Origin of hepatitis C virus genotype 3 in Africa as estimated through an evolutionary analysis of the full-length genomes of nine subtypes, including the newly sequenced 3d and 3e

We characterized the full-length genomes of nine hepatitis C virus genotype 3 (HCV-3) isolates: QC7, QC8, QC9, QC10, QC34, QC88, NE145, NE274 and 811. To the best of our knowledge, NE274 and NE145 were the first full-length genomes for confirming the provisionally assigned subtypes 3d and 3e, respectively, whereas 811 represented the first HCV-3 isolate that had its extreme 3' UTR terminus sequenced.
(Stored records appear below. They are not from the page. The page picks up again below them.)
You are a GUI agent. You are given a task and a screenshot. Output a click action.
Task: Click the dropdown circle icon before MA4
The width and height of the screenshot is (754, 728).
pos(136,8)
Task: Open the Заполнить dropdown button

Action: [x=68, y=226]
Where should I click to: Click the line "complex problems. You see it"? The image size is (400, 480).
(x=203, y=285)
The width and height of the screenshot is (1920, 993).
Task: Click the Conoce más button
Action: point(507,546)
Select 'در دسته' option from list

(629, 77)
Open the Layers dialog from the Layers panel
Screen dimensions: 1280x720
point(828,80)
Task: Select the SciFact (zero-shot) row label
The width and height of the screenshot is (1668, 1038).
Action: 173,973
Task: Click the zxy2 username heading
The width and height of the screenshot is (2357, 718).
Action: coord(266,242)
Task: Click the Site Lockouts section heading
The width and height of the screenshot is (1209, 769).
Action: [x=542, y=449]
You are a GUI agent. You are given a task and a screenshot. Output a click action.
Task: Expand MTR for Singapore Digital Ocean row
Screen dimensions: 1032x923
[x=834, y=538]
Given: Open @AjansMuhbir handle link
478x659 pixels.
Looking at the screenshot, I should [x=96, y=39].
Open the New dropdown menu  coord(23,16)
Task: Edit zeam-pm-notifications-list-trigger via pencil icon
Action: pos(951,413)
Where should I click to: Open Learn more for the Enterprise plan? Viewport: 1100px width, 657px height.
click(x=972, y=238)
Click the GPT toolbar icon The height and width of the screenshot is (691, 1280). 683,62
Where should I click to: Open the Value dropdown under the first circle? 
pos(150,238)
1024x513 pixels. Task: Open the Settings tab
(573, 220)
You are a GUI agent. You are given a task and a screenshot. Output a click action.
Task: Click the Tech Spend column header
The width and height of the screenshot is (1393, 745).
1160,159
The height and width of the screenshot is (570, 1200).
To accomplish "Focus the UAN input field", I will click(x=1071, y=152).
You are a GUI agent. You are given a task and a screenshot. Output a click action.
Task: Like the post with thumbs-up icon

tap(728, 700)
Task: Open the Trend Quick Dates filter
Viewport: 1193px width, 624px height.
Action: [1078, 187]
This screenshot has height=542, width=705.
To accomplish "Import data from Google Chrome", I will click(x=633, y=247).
Based on these full-length genomes, together with 42 references representing eight assigned subtypes and an unclassified variant of HCV-3, and 10 sequences of six other genotypes, a timescaled phylogenetic tree was reconstructed after an evolutionary analysis using a coalescent Bayesian procedure. The results indicated that subtypes 3a, 3d and 3e formed a subset with a common ancestor dated to similar to 202.89 [95 % highest posterior density (HPD): 160.11, 264.6] years ago. The analysis of all of the HCV-3 sequences as a single lineage resulted in the dating of the divergence time to similar to 457.81 (95% HPD: 350.62, 587.53) years ago, whereas the common ancestor of all of the seven HCV genotypes dated to similar to 780.86 (95 % HPD: 592.15, 1021.34) years ago. As subtype 3h and the unclassified variant were relatives, and represented the oldest HCV-3 lineages with origins in Africa and the Middle East, these findings may indicate the ancestral origin of HCV-3 in Africa. We speculate that the ancestral HCV-3 strains may have been brought to South Asia from Africa by land and/or across the sea to result in its indigenous circulation in that region. The spread was estimated to have occurred in the era after Vasco da Gama had completed his expeditions by sailing along the eastern coast of Africa to India. However, before this era, Arabians had practised slave trading from Africa to the Middle East and South Asia for centuries, which may have mediated the earliest spread of HCV-3.